Ausnahmen bestehen lediglich für Leitende Angestellte im Sinne des § 1 Abs. 2 Z 8 AZG, Arbeitnehmer mit maßgeblicher selbständiger Entscheidungsbefugnis und nahe Angehörige des Arbeitgebers.

Alternativen zur Vertrauensarbeitszeit

Um Beschäftigten trotzdem ein Höchstmaß an Flexibilität zu ermöglichen, empfiehlt sich eine Kombination aus großzügiger Gleitzeit und Home Office. Wichtig dabei ist aber, dass weiterhin die gesetzlichen Vorgaben zur Arbeitszeiterfassung eingehalten werden. Im Home Office reicht die Erfassung der täglichen Gesamtarbeitszeit, sprich ein Tagessaldo.

Praktische Umsetzungstipps für Arbeitgeber

  1. Zielvereinbarungen und Erwartungsmanagement: Setzen Sie regelmäßige Mitarbeitergespräche an, zum Beispiel monatlich oder zumindest quartalsweise. Achten Sie auf eine ganz klare Definition von Arbeitszielen und Deadlines, Ihre Mitarbeiterinnen und Mitarbeiter müssen nicht nachweisen, wann sie arbeiten, sondern beweisen, dass sie arbeiten. Kommunizieren Sie als Vorgesetzte oder Vorgesetzter Ihre Erwartungen an die Mitarbeiterinnen und Mitarbeiter klar und transparent. 
  2. Flexible Rahmenbedingungen: Führen Sie einen größeren Gleitzeitrahmen ein. Zum Beispiel von 6 Uhr in der Früh bis 22 Uhr abends. Verzichten Sie auf die Vorgabe starrer Kernzeiten und etablieren Sie großzügige Durchrechnungszeiträume von bis zu einem Jahr. Auch sollten Sie Home Office und Telearbeit ermöglichen, und zwar ohne „Bauchweh“.
  3. Arbeitszeitgestaltung: Auch in Sachen Arbeitszeitgestaltung können Sie als Arbeitgeber mehr Flexibilität ermöglichen. Nutzen Sie zum Beispiel die 12-Stunden-Option bei der Normalarbeitszeit, führen Sie flexible Überstundenregelungen ein und geben Sie großzügigere Limits bei Zeitguthaben. Auch die Möglichkeit zu ein ganztägigen statt stundenweisen Zeitausgleich schafft zusätzliche Freiheiten.
  4. Kommunikation und Vertrauen: Erstellen Sie klare firmeninterne Kommunikationsregeln statt starrer Erreichbarkeitszeiten und ermöglichen Sie regelmäßige Feedback-Gespräche. Legen Sie Ihren Fokus auf Ergebnisse statt Anwesenheit. Was nutzt ein körperlich anwesender Mitarbeiter, der nicht arbeitet?

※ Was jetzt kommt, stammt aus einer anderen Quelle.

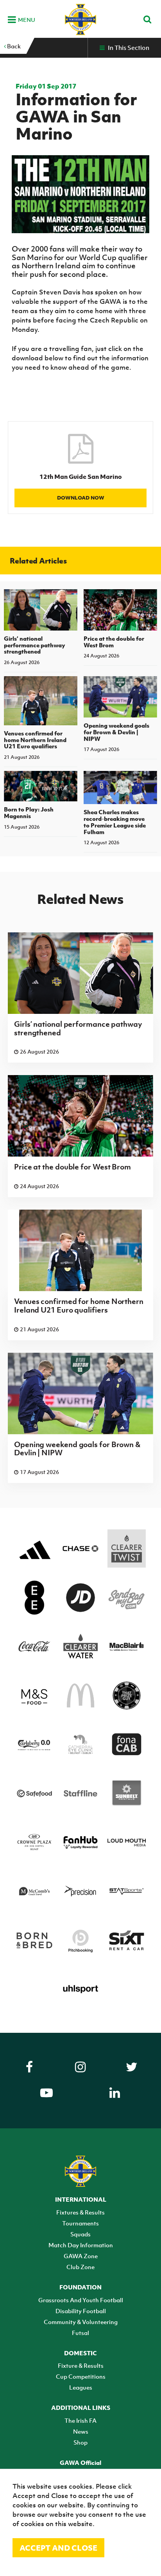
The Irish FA (80, 2420)
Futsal (80, 2333)
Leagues (80, 2387)
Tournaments (80, 2223)
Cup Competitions (81, 2376)
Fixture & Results (81, 2365)
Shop (80, 2442)
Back (13, 46)
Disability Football (80, 2311)
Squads (80, 2234)
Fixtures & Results (80, 2212)
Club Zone (80, 2267)
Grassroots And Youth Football (80, 2300)
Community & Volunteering (81, 2322)
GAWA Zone (81, 2256)
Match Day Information (80, 2245)
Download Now (80, 497)
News (80, 2431)
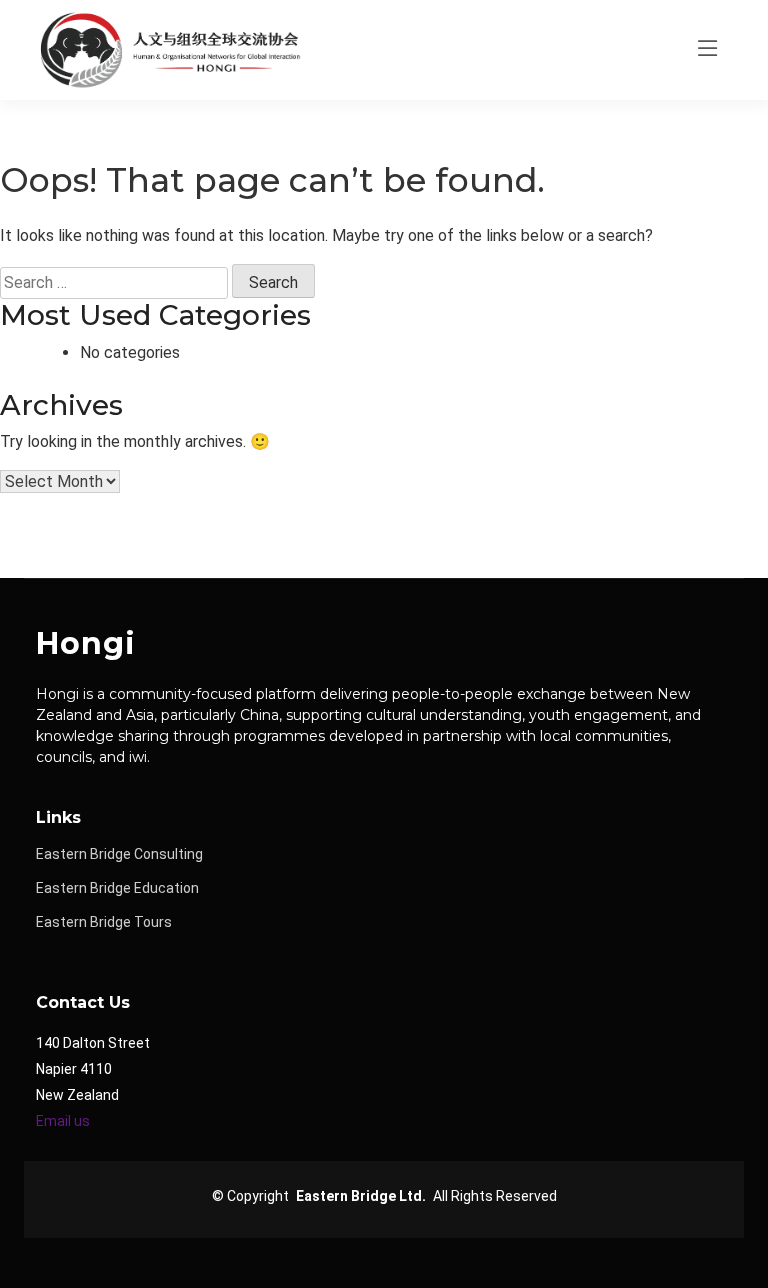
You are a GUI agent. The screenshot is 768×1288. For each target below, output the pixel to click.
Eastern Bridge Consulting (119, 854)
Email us (63, 1121)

Auch wenn die klassische Vertrauensarbeitszeit in Österreich rechtlich nicht möglich ist, lassen sich durch eine geschickte Kombination aus flexibler Gleitzeit und Homeoffice-Regelungen moderne und mitarbeiterfreundliche Arbeitszeitmodelle gestalten. Wichtig ist, dass alle Vereinbarungen schriftlich festgehalten werden und regelmäßige Abstimmungen zwischen Arbeitgeber und Arbeitnehmer stattfinden. So kann eine vertrauensvolle Arbeitskultur entstehen, die sowohl den Bedürfnissen der Mitarbeiter als auch den betrieblichen Anforderungen und gesetzlichen Vorgaben gerecht wird.

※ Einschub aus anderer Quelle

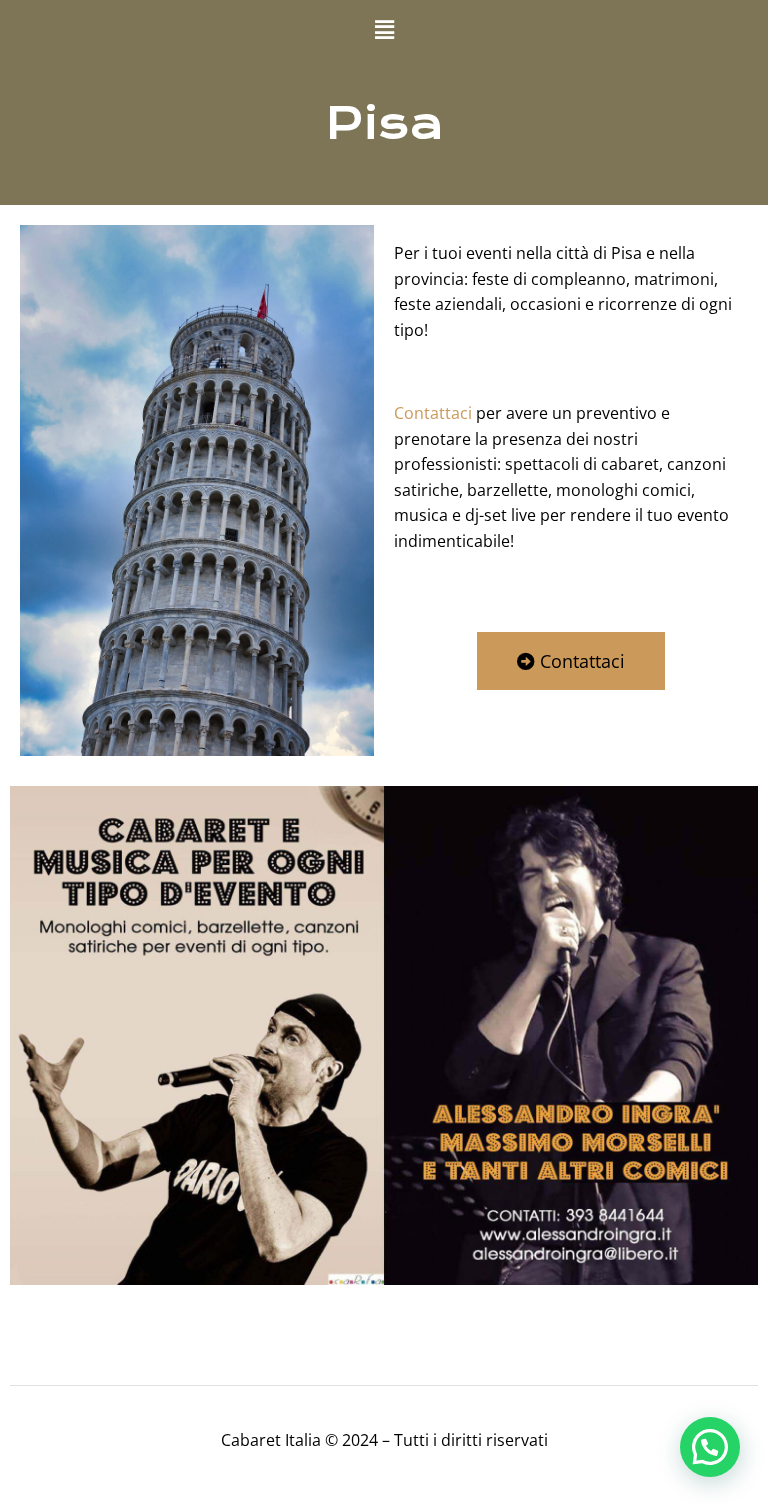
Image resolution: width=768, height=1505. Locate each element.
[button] (384, 29)
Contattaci (433, 413)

Die Entwicklung flexibler Arbeitszeitmodelle in der modernen Arbeitswelt ist noch nicht abgeschlossen – neue Arbeitsformen und technologische Möglichkeiten werden auch in Zukunft zu Anpassungen und neuen Entwicklungen führen. Dabei wird es wichtig sein, den rechtlichen Rahmen zum Schutz der Arbeitnehmer mit den Anforderungen einer modernen Arbeitswelt in Einklang zu bringen.